● **TRY IT**: In the listing that follows, the lines starting at the one containing "This screenshot has height=768, width=1366." and ending at the one containing "Expand the Dependencies node" are to be returned exactly, both boundary lines included, and no others.

● **THE DATA**:
+++

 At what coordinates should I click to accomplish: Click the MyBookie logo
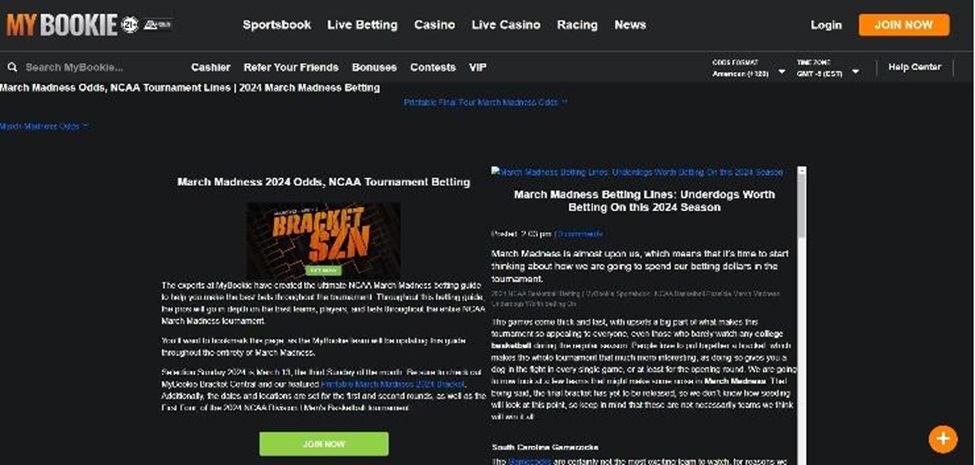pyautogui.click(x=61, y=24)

+++

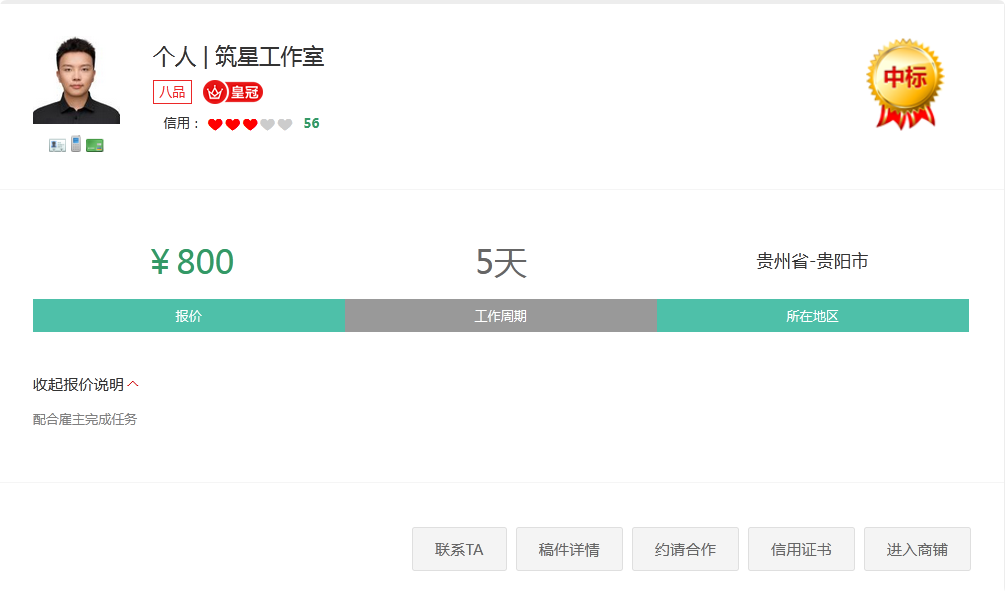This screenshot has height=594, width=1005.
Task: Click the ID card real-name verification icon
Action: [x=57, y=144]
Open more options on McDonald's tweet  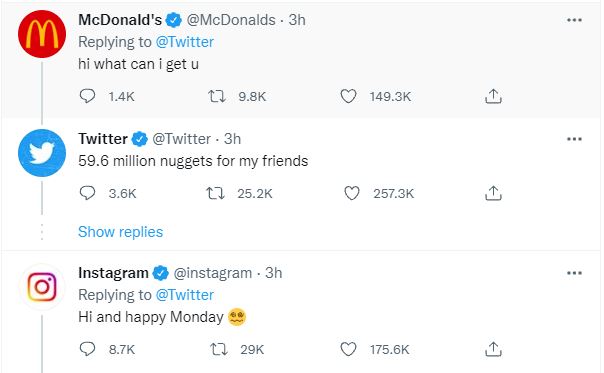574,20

+++

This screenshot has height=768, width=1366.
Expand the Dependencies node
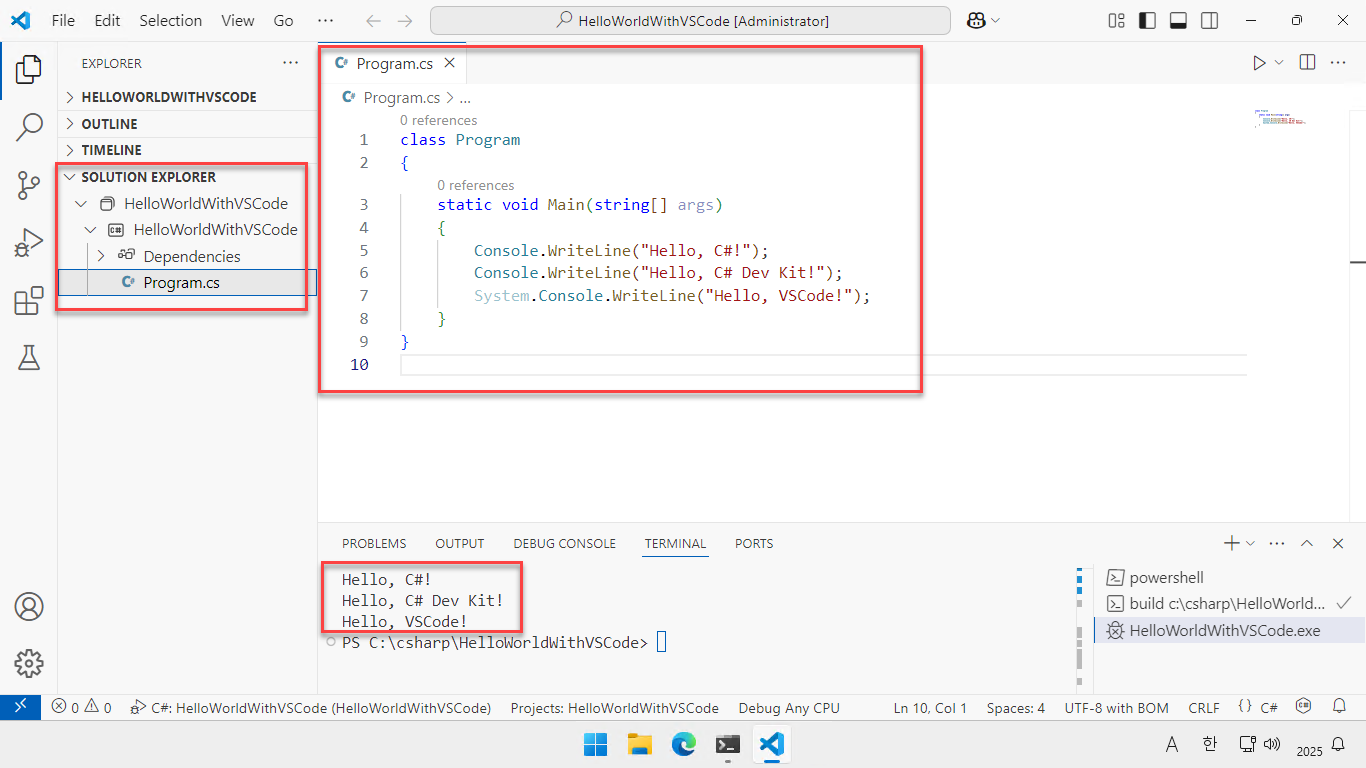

+++

● **RESULT**:
This screenshot has height=768, width=1366.
Expand the Dependencies node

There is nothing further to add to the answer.